Ahora se encontraba ante una gran calle,
limpia y empedrada, mas no tenía nada en los bolsillos que pudiera dar a cambio
de comida. Aun así, confiaba en que la hospitalidad emergiera si se acercaba al
mercado, y hacia allí anduvo sin prisas. Sin embargo, alguien se acercó a
hablarle por el camino.
—Buenos días, compañero. ¿Cuál es su precio?
—le dijo, ocultando algo tras la espalda.
—¿A qué se refiere? —preguntó Banron,
desconcertado.
—¡Vaya! Acaba de llegar a la ciudad, ¿no es
así? —dijo.
—Sí, ahora mismo. Iba a buscar algo de
comer, para luego marcharme otra vez. —El otro hombre dejó escapar una risa.
—Entonces todavía no sirve de nada —dijo en
voz muy baja, para sí mismo—. Muy bien, quizá nos veamos más tarde. —Se dio la
vuelta y empezó a alejarse, mostrando que había estado ocultando un machete.
Banron comenzó a sentirse inquieto.
—Mejor me voy de este lugar —se dijo,
volviéndose hacia la puerta de la ciudad.
Cuando la alcanzó, se dirigió a uno de los
guardias para denunciar lo que acababa de suceder.

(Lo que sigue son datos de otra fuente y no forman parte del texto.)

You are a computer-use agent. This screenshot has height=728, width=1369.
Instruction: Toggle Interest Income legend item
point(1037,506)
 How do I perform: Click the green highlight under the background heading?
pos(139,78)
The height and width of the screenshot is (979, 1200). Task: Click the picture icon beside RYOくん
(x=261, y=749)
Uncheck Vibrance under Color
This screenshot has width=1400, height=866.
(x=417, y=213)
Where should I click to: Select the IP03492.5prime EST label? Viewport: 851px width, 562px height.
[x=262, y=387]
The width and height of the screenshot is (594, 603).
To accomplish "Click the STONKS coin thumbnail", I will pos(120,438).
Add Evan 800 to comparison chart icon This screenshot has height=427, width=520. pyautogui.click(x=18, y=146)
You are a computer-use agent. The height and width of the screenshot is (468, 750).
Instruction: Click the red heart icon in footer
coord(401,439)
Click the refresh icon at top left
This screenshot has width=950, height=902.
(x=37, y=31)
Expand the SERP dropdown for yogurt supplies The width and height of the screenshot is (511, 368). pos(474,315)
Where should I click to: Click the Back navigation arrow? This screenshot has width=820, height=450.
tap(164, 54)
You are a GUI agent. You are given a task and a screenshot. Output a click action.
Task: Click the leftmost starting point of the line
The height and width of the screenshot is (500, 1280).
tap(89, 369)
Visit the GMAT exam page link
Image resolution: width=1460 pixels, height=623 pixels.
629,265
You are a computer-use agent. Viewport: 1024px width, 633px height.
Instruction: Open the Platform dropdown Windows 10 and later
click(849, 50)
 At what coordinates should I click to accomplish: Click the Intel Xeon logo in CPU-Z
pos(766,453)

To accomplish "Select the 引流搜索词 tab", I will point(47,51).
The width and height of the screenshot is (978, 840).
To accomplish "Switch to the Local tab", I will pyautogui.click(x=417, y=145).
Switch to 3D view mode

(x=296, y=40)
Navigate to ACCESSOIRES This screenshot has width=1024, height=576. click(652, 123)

—Un hombre me preguntó cuánto valía, y
escondía un cuchillo largo tras la espalda. ¡Menudo bandido! Deberían hacer
algo con él —le dijo.
—No te preocupes, buen hombre —le dijo el
guardia—. Tu precio acaba de ser elegido. Puedes revisarlo en ese cartel de
allí —señaló hacia su derecha.
Ahí, en el muro de piedra, había un gran
trozo de papel con muchos nombres escritos, y al lado de cada uno, una cifra
indicaba su valor.
—¿Qué quiere decir esto? —preguntó Banron a
los guardias.
—Es el método para ganar monedas que el
nuevo conde de Merena impuso hace unos días. ¿No es maravilloso? Acaba con la
vida de cuantas personas puedas, y serás recompensado. Los guardias no podemos
participar, desafortunadamente; pero las recompensas pueden aumentar según lo
que hagas. ¡Adelante! ¿A qué esperas? Si no te das prisa te matarán antes de
que puedas apuñalar a una vaca durmiente.
—¡Eso es una locura! Quiero salir de aquí
inmediatamente —dijo Banron, muy inquieto.
—Imposible. Es nuestra labor impedir que
nadie escape —dijo el otro soldado.
Banron temblaba de arriba abajo, pero el
mismo soldado le hizo un ademán con el rostro, y Banron se dio la vuelta. Un
hombre más alto que él se aproximaba, guadaña en mano y dispuesto a obtener su
recompensa. Sintiéndose atrapado, aferró la daga, la espalda apretada contra la
pared. ¿En qué se había convertido aquella ciudad que otrora fue acogedora?
¿Cuántas cosas habían torcido y retorcido el rey y sus allegados, y por qué?